[Dataset entries — start]

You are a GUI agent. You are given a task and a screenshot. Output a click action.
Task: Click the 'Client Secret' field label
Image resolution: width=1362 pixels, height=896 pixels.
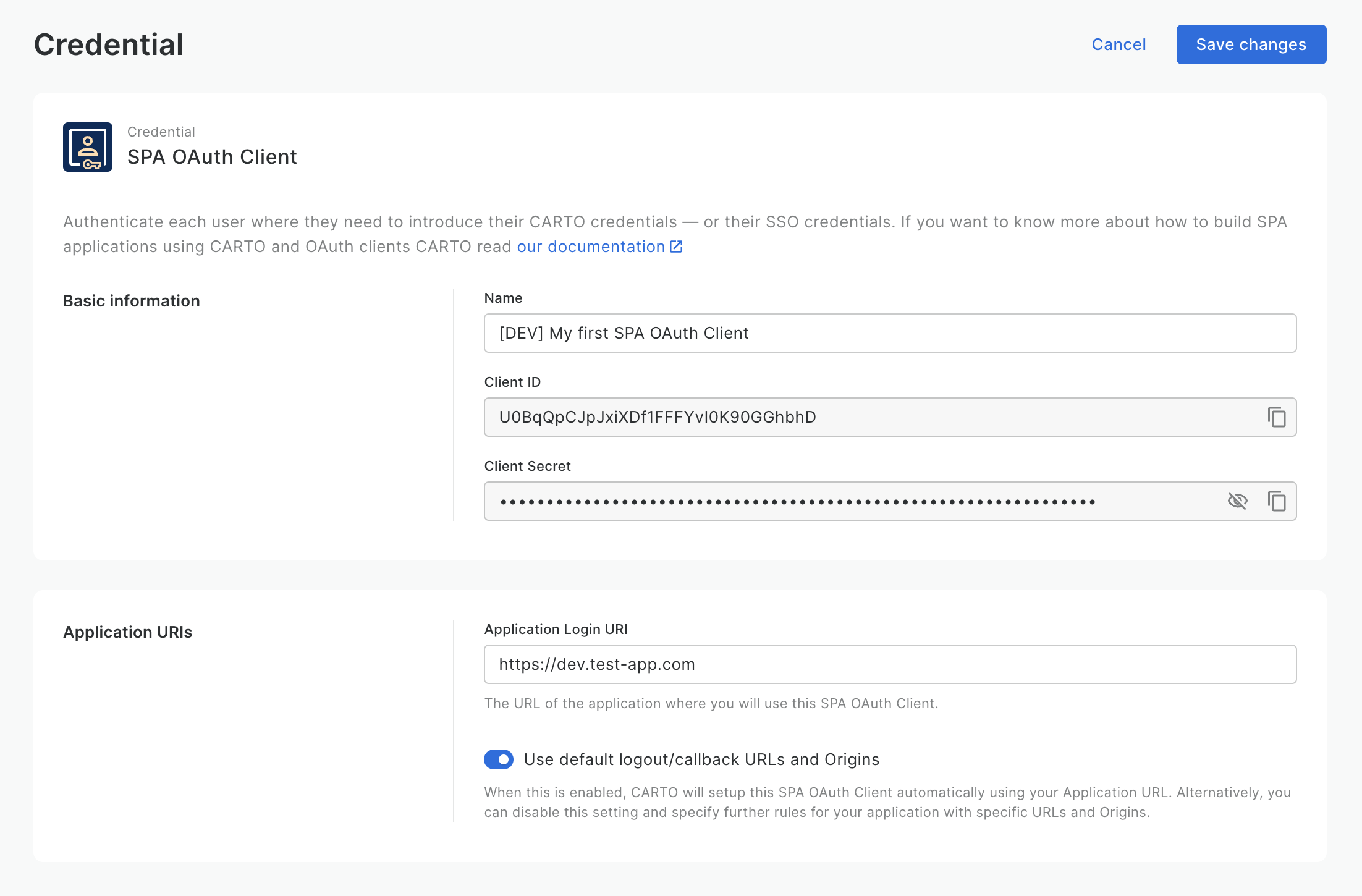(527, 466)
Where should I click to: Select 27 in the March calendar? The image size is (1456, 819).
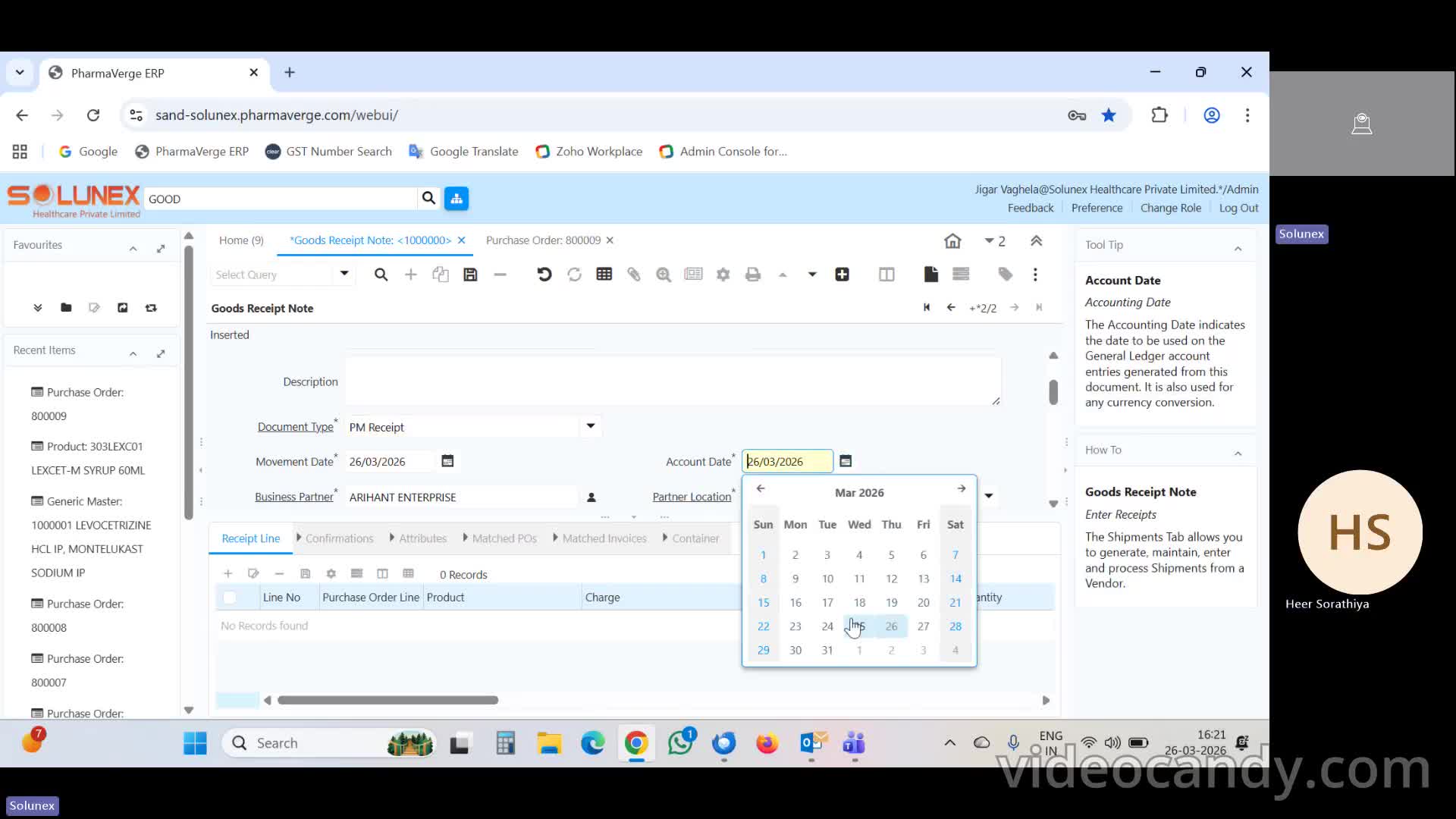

[Dataset entries — finish]
[Dataset entries — start]

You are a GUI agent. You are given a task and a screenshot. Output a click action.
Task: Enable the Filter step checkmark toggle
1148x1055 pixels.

[Dataset entries — finish]
[Dataset entries — start]

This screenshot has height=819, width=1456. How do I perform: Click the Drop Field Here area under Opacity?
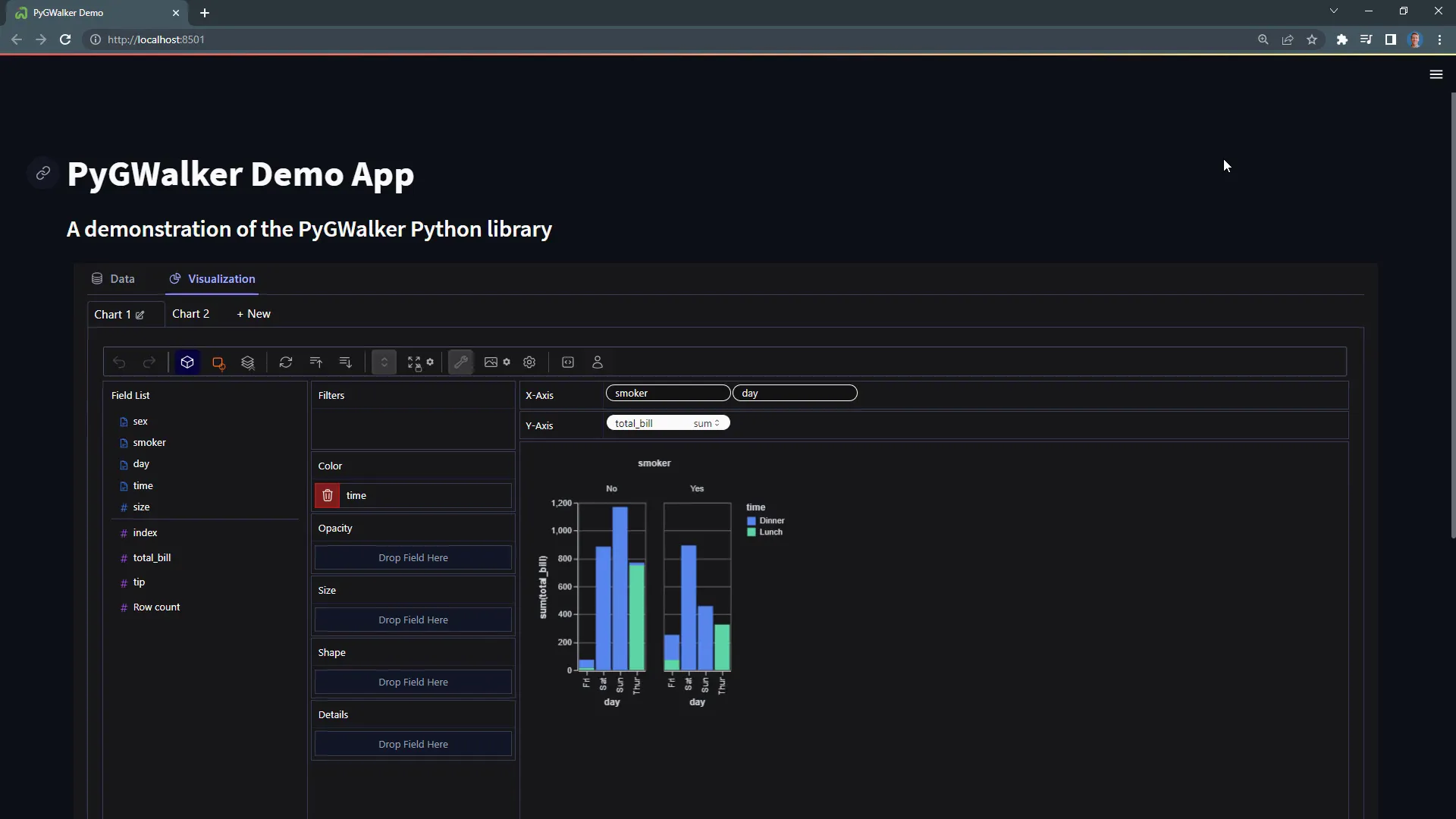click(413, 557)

[Dataset entries — finish]

What you should do - From the records above, extract the lines from the one holding "Task: Click the 'Client Secret' field label" through the one holding "Where should I", word for word; omit the pictures.

Task result -
Task: Click the 'Client Secret' field label
Image resolution: width=1362 pixels, height=896 pixels.
(527, 466)
Where should I click to: Select 27 in the March calendar? The image size is (1456, 819).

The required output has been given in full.